Records
──────────────────────────────

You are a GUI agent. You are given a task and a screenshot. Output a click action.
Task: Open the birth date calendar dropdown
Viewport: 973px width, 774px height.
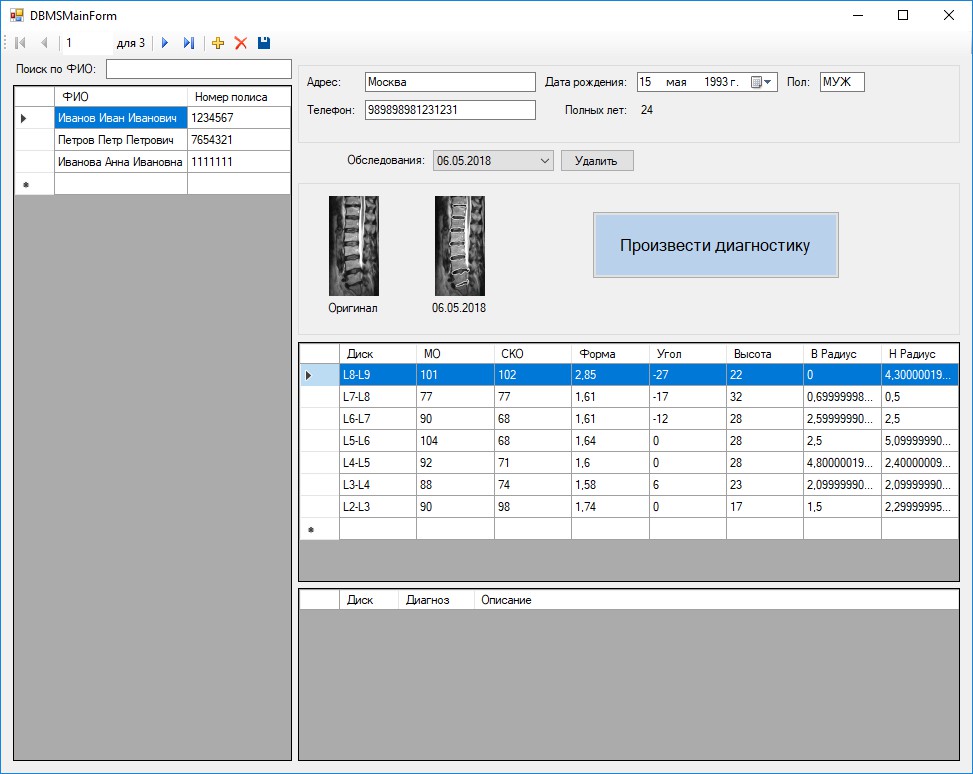(x=762, y=82)
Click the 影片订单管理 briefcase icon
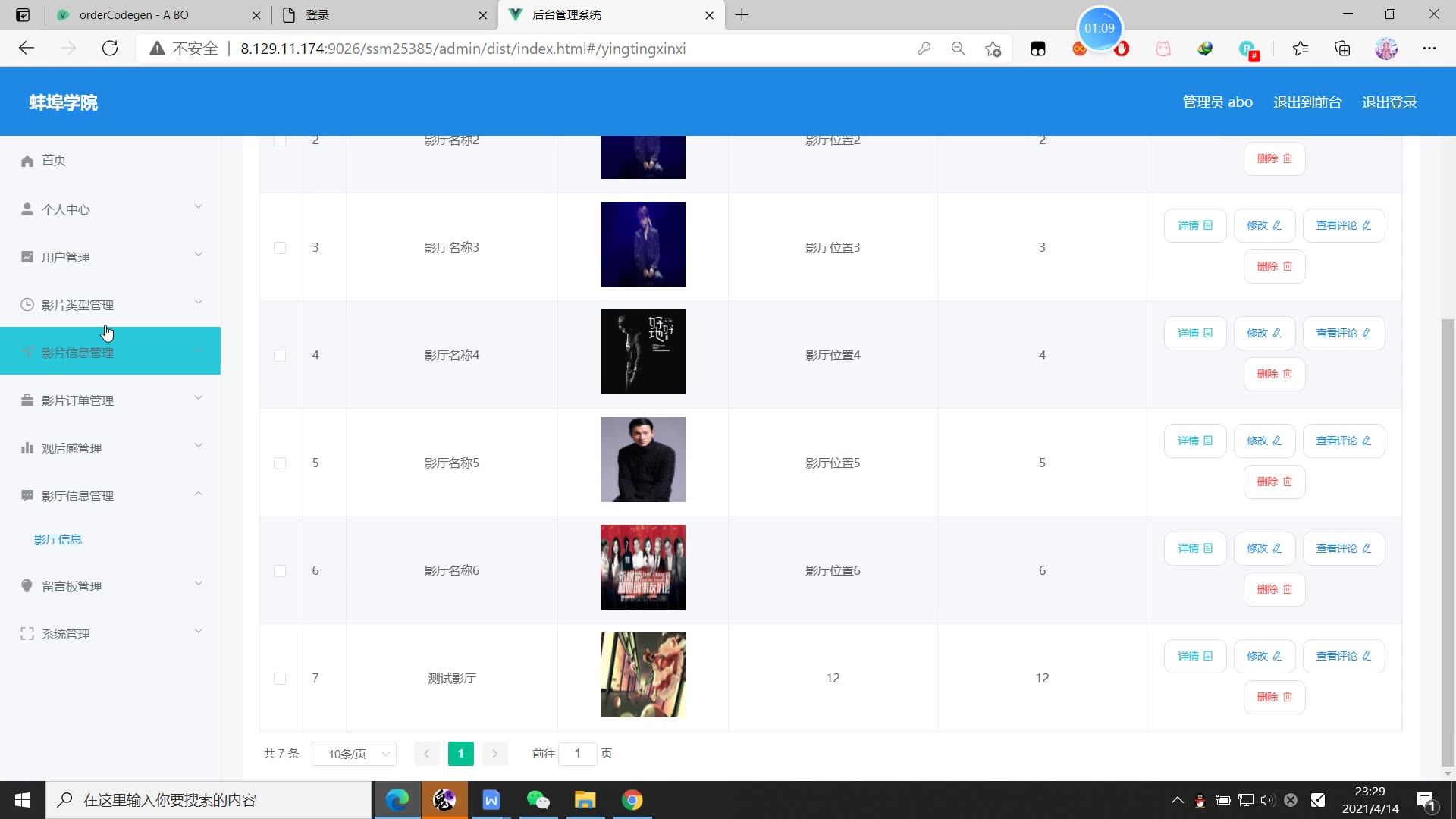This screenshot has width=1456, height=819. 27,400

──────────────────────────────

• **What this task involves**
Put the text of the rows above into a JSON list of strings, with one string for each line and no entries for blank lines. Leave the pictures out.

• **Solution for this task**
[
  "You are a GUI agent. You are given a task and a screenshot. Output a click action.",
  "Task: Open the birth date calendar dropdown",
  "Viewport: 973px width, 774px height.",
  "(x=762, y=82)",
  "Click the 影片订单管理 briefcase icon",
  "This screenshot has width=1456, height=819. 27,400"
]